=== What is needed ===
Transcribe the entries below with complete accuracy, excluding the pictures.

Data entries:
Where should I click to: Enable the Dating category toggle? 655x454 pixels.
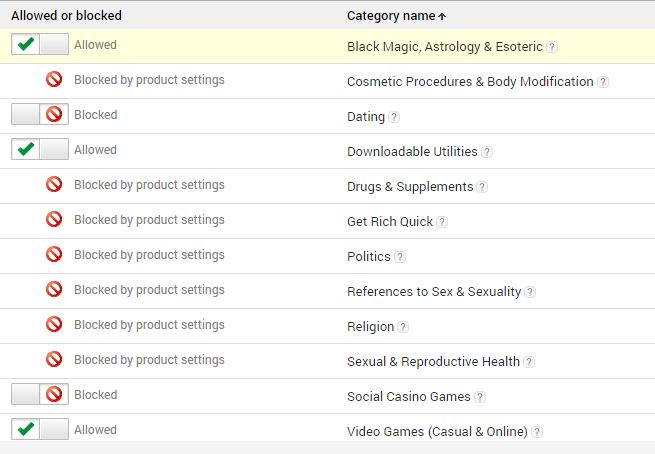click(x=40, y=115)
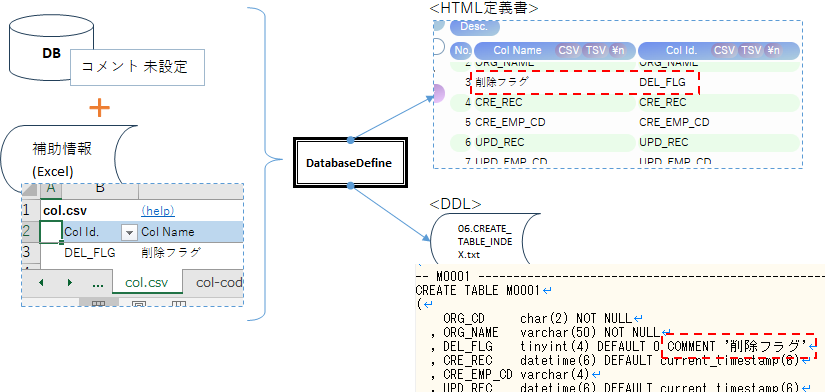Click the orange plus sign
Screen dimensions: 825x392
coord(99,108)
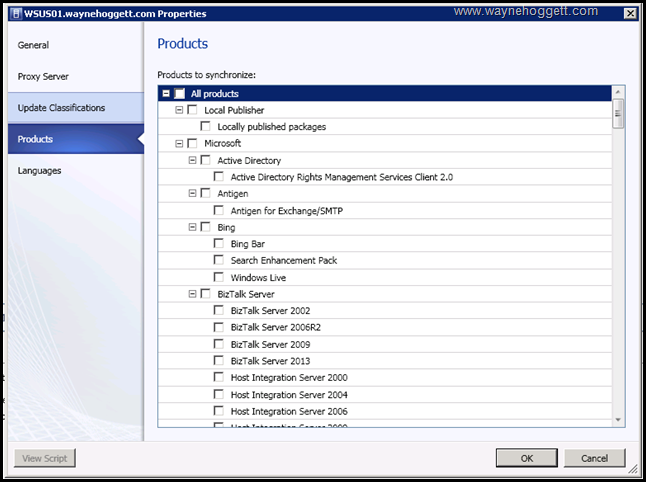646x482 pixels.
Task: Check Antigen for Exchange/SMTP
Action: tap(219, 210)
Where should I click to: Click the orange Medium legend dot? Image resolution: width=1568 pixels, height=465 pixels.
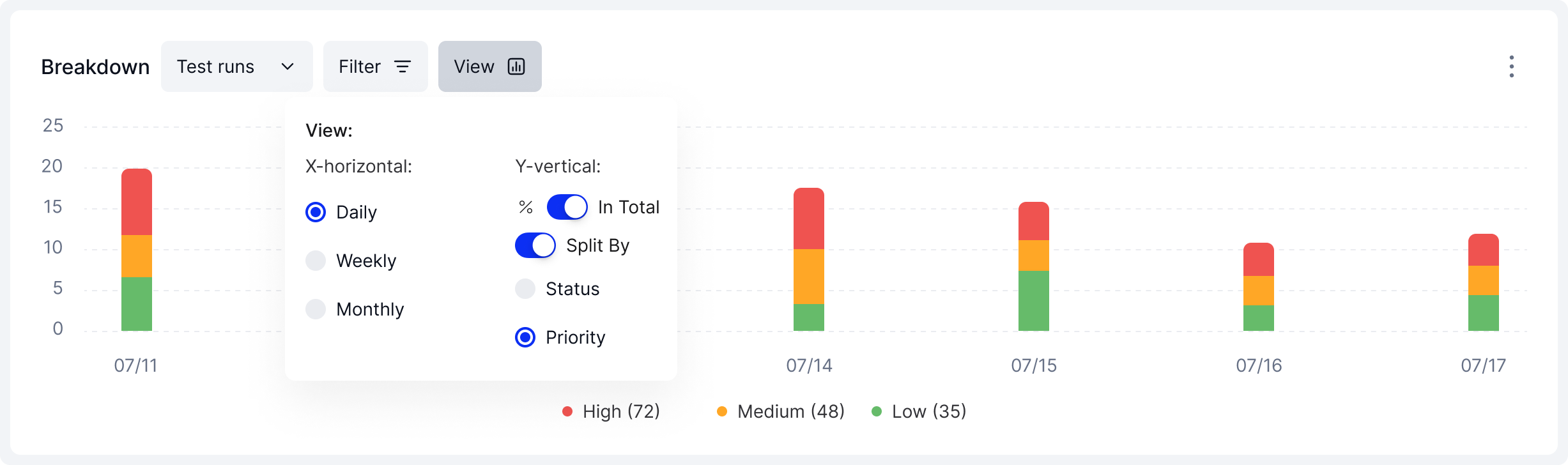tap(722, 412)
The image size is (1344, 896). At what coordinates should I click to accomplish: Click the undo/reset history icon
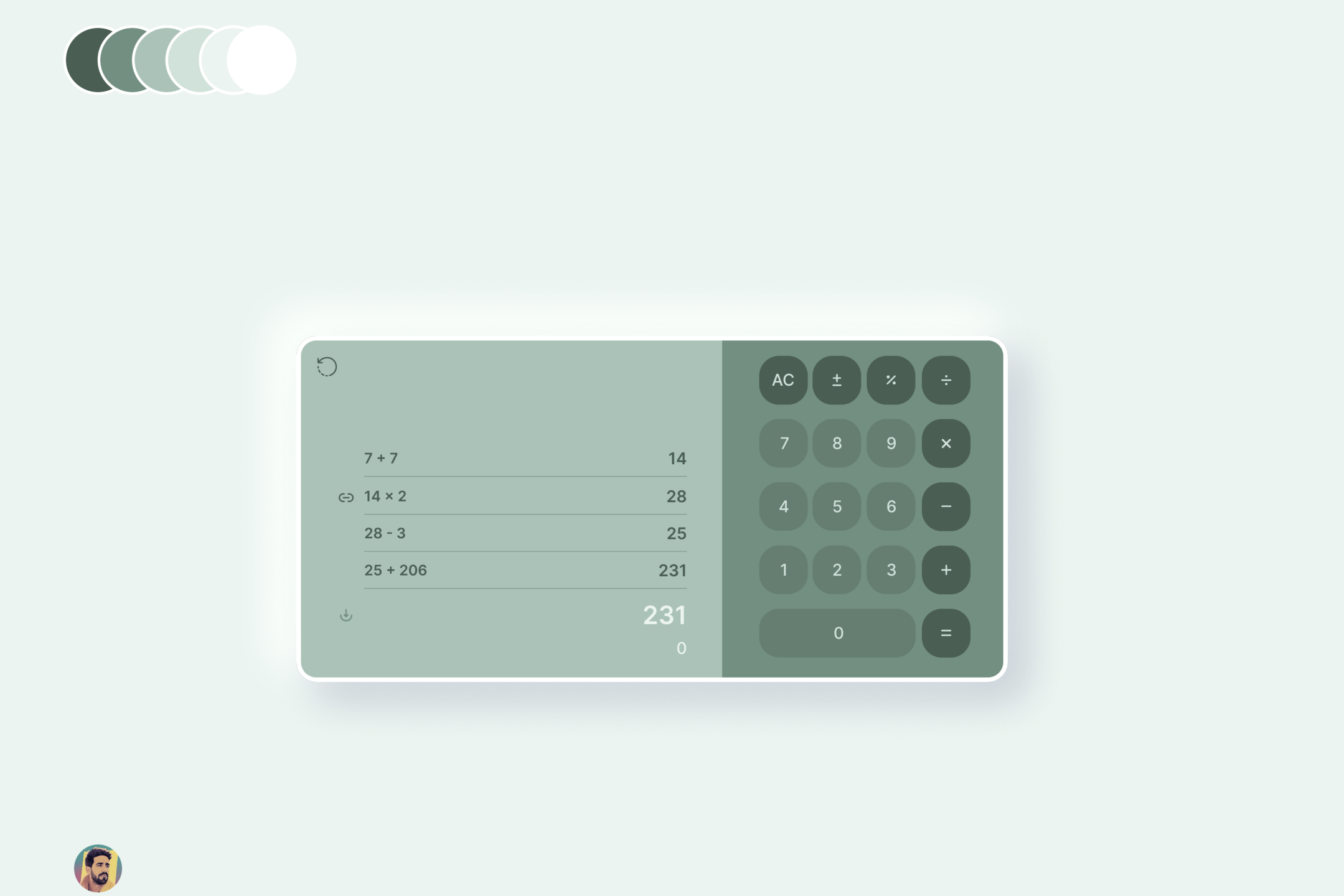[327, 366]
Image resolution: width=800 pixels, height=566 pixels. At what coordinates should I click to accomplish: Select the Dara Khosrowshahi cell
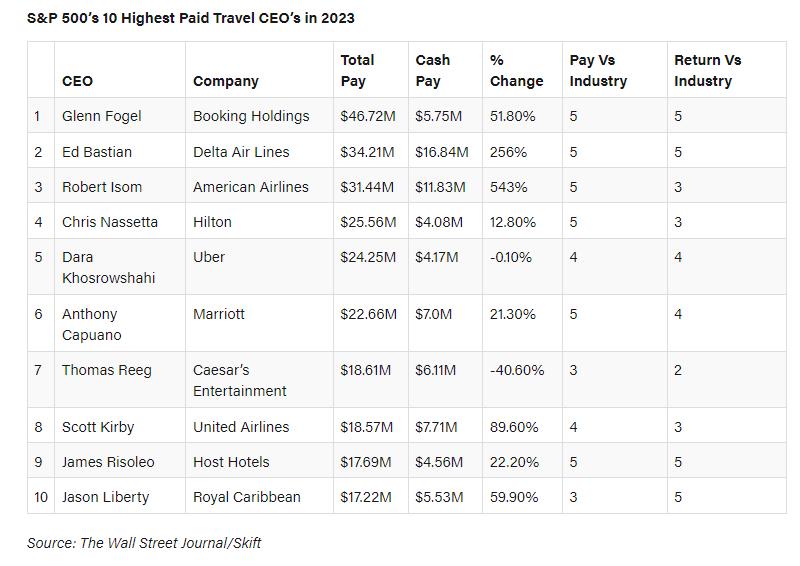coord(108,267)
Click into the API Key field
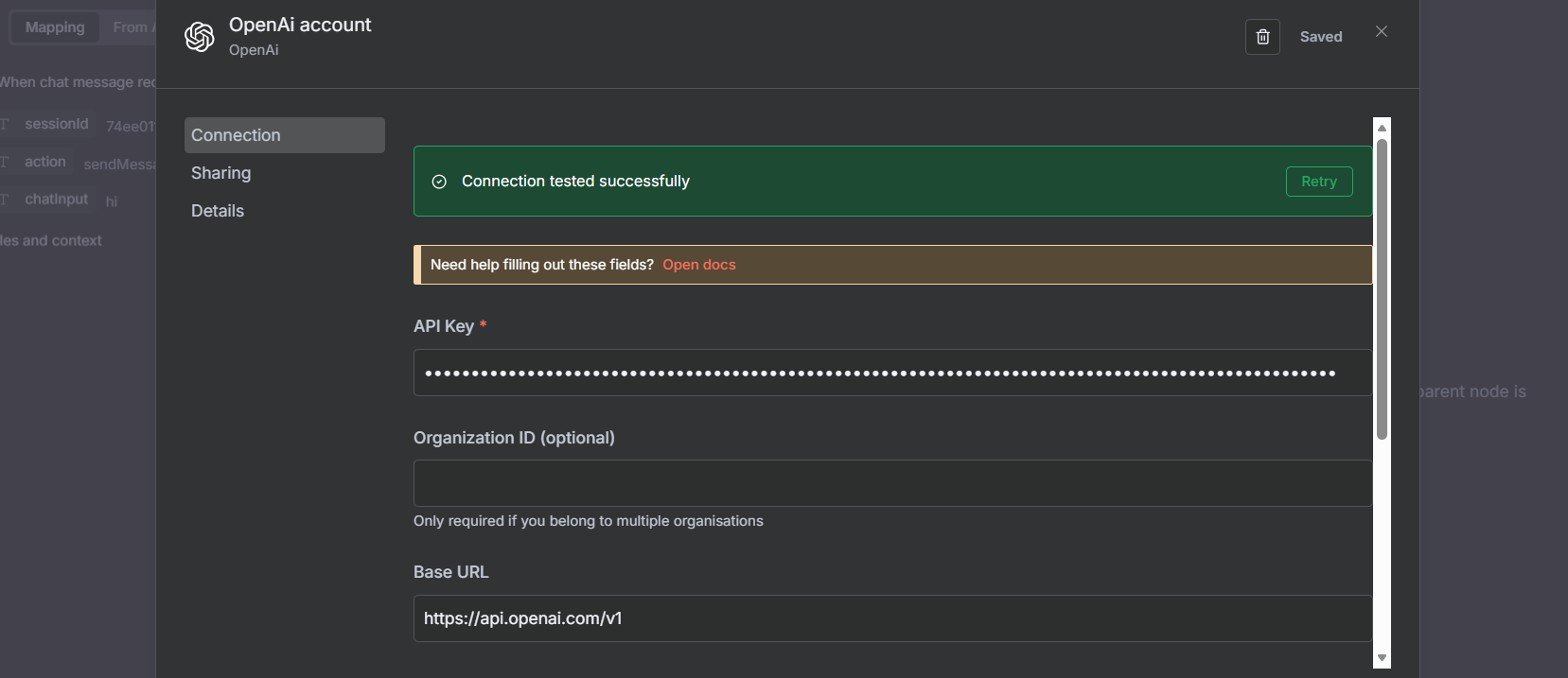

=== Response box ===
Where should I click to: Enable the Dating category toggle? 655x454 pixels.
click(x=40, y=115)
Click the orange plus sign
Screen dimensions: 825x392
coord(99,108)
646x482 pixels.
Task: Check Antigen for Exchange/SMTP
Action: tap(219, 210)
Where should I click to: Click the orange Medium legend dot? Image resolution: width=1568 pixels, height=465 pixels.
tap(722, 412)
The image size is (1344, 896). At what coordinates should I click to accomplish: Click the undo/reset history icon
[327, 366]
Image resolution: width=800 pixels, height=566 pixels. At what coordinates should I click to accomplish: Select the Dara Khosrowshahi cell
coord(108,267)
Click into the API Key field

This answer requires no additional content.